Following up on yesterday’s estimate placing the direct-market January sales of the Barack Obama Amazing Spider-Man #583 in the mid-300,000 copy range, Corey Henson has noted the presence of second printings in large numbers in a supermarket stand with no other comics.
While the comics spinner rack is the way most of us remember comics on the newsstand, over the years I have increasingly seen retailers with independent distributor magazine accounts “cherry-picking” comics, racking just one or two titles scattered in with their other magazines (and usually hidden by them, since they’re shorter than other magazines). Often, the selection seems scattershot; a single issue of a super-hero crossover, for example, even though none of the other books are stocked. (Twice I’ve even seen stores — including a big-box hardware store — where something I’ve written was the only book there.

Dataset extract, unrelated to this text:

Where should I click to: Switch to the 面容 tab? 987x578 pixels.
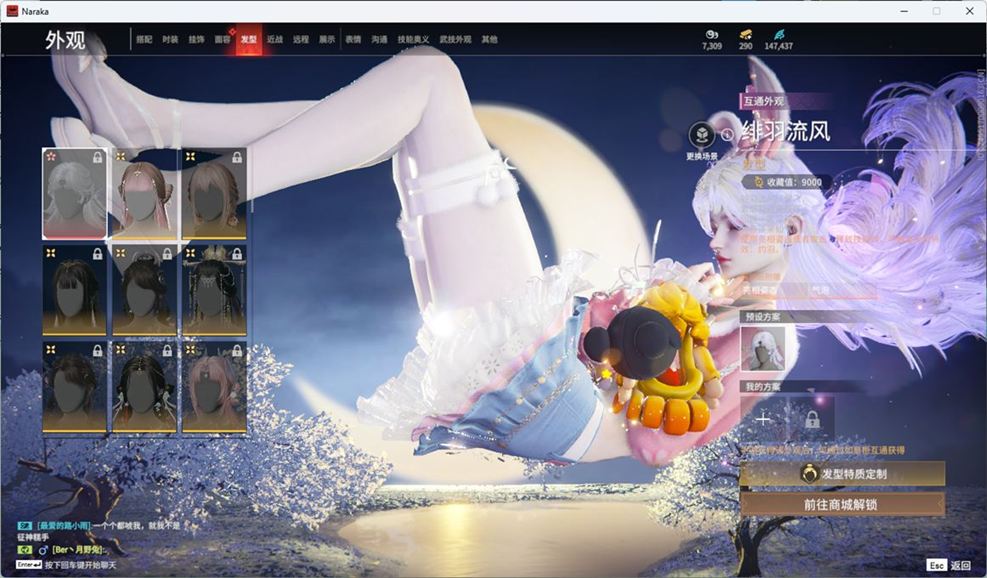222,40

How did they know I was dropping by?) There never was much rhyme or reason to the inventory of newsstand dealers, and there still isn’t — only, now, with outlets carrying comics onesie-twosie, the selection makes even less sense than usual.
However, just walking into a convenience store today shows that “ship everything Obama-related” is, evidently, a default choice for the newsstand distributors; so Corey’s experience is probably being replicated in a lot of other places. The question he raises is apt: how many more copies might be in the stream beyond that initial 350k or so (if that’s what it is)?
First, let’s recognize that we won’t know the final sales for some time, as there are more reorders to go through. I think that mid-300s figure is solid, but it’s possible Monday’s numbers might only cover the portion that physically shipped in January. We’ll see. On top of that, though, we know from the Statement of Ownership published in late 2008 that…
• the subscription sales for Amazing Spider-Man averaged 10,800 copies last year. The actual number closest to filing date was only 8,410, a drop that might have been accountable to the shift to three times a month (thus burning through a typical $27 sub faster). This figure would not have been improved by the Obama appearance. Then…
• newsstand draws — the number of copies printed and shipped to the newsstand — probably figure in the 15-25k range. This is particularly hard to figure from the Statement given that the averages account for a lot of issues that weren’t three-a-month — and I’m not confident the “closest-to-filing-date” figures include everything (which is why I always rely on the averages). But roughly, that first printing, when no newsstand distributor would have known anything special was going on, could be in that range somewhere.
Figuring the sub copies as sold and assuming that the newsstand copies sold out (highly unusual, but possible) then gets us close to 400k without the later newsstand printings. How much might they add? It’s very hard to say. Only about 10% of the sales of McFarlane’s Spider-Man #1 came from the newsstand in 1990 — and while there were reprintings for the newsstand, one of them, the famously elusive “gold with UPC” second printing, only had a print run numbering in the four figures. So it’s anyone’s guess.
A tricky question for the record books is how to classify reprinted and variant editions — that’s a whole other debate. We know Pokemon: The Electric Tale of Pikachu #1 was probably the #1 comic book of 1999, though it came out in 1998 and only had Diamond preorders of 9,300 copies the first time around. But during the Poke-mania of 1999, it went through more than a dozen reprintings — none of them identified — almost entirely for the newsstand, bringing its total, Viz assured me at the time, over 1 million copies. That’s one of those things that’s invisible from looking just at the direct market — and the lack of reprint labeling makes it hard to differentiate, as we might, between the various waves in any way that would allow us to compare apples to apples.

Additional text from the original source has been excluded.